━━ Record set ━━
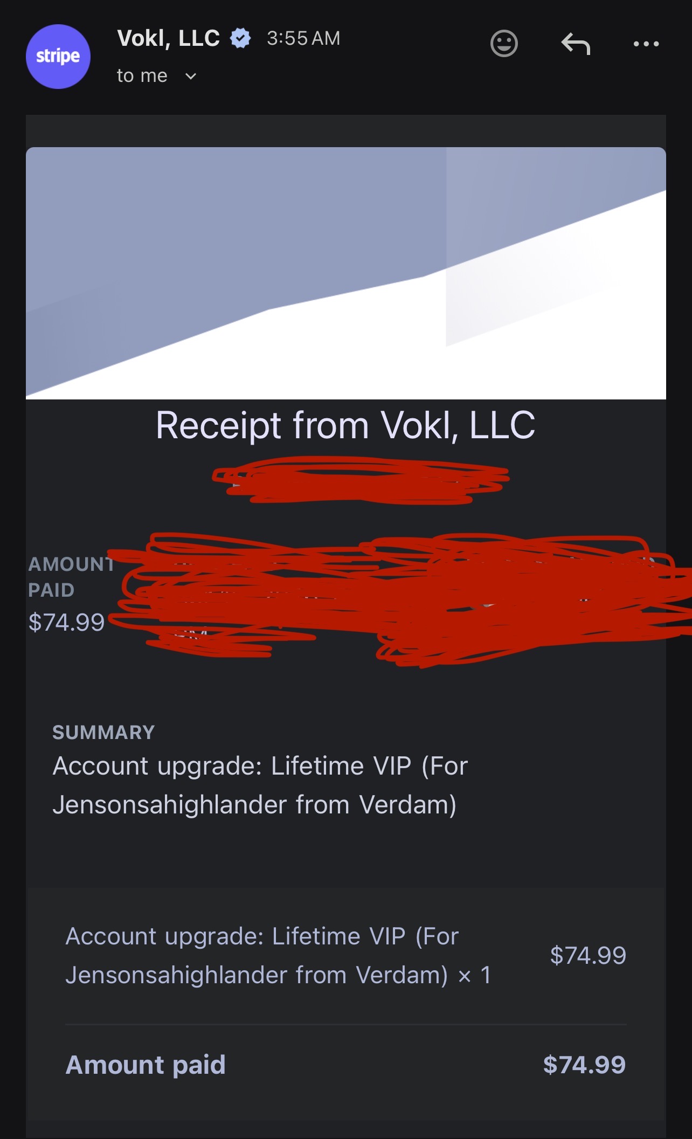This screenshot has width=692, height=1139.
Task: Select the 'Receipt from Vokl, LLC' heading
Action: coord(345,425)
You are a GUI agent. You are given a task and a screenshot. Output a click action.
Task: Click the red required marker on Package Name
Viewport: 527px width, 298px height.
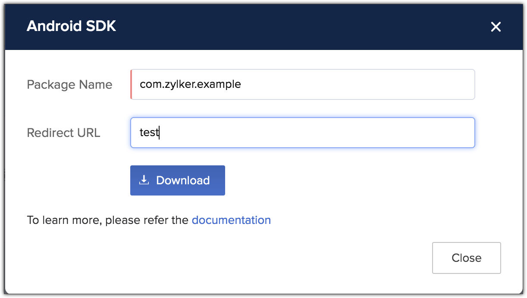pos(131,84)
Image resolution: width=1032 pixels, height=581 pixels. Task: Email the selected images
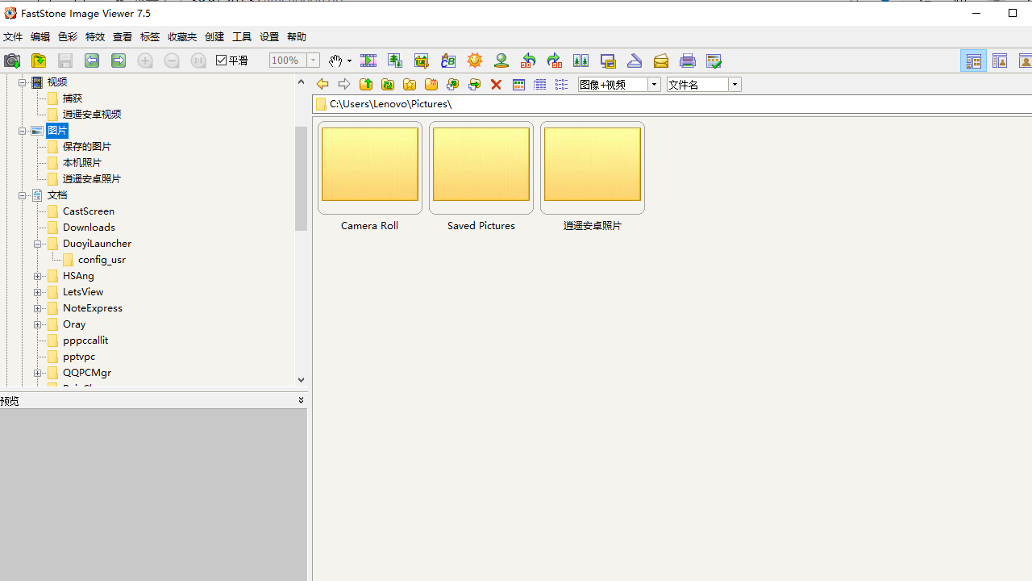pos(660,61)
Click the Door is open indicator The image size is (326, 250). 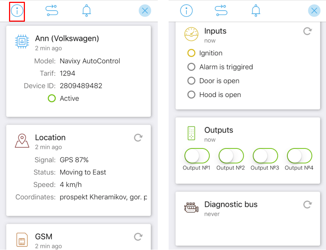coord(191,81)
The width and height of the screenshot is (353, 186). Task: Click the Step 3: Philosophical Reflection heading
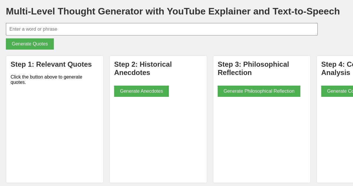[253, 68]
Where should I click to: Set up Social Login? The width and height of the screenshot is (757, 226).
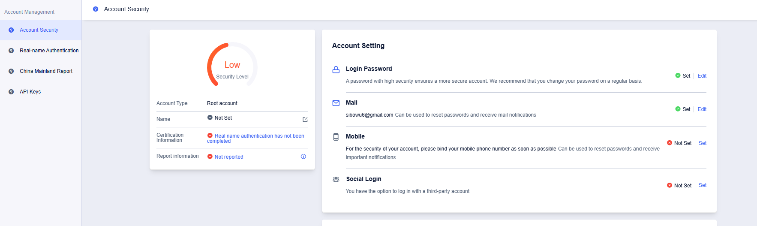[702, 185]
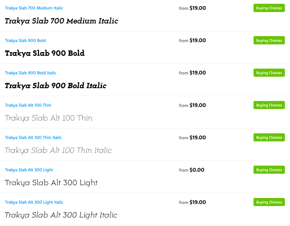Open the Trakya Slab 700 Medium Italic link

click(x=34, y=8)
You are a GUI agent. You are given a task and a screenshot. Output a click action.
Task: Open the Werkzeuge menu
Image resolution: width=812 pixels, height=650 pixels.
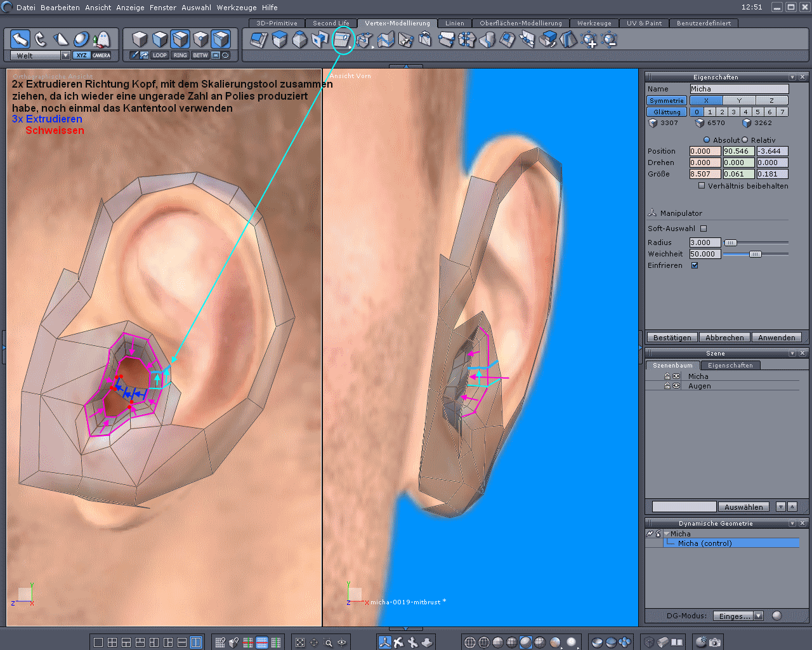(x=237, y=8)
━━━
> _How to complete this task_
From the line holding "Task: Open the Werkzeuge menu" down to the final line of the entries above, print every line exactly. Pictures do not go in.

> _Solved problem_
Task: Open the Werkzeuge menu
Image resolution: width=812 pixels, height=650 pixels.
(x=237, y=8)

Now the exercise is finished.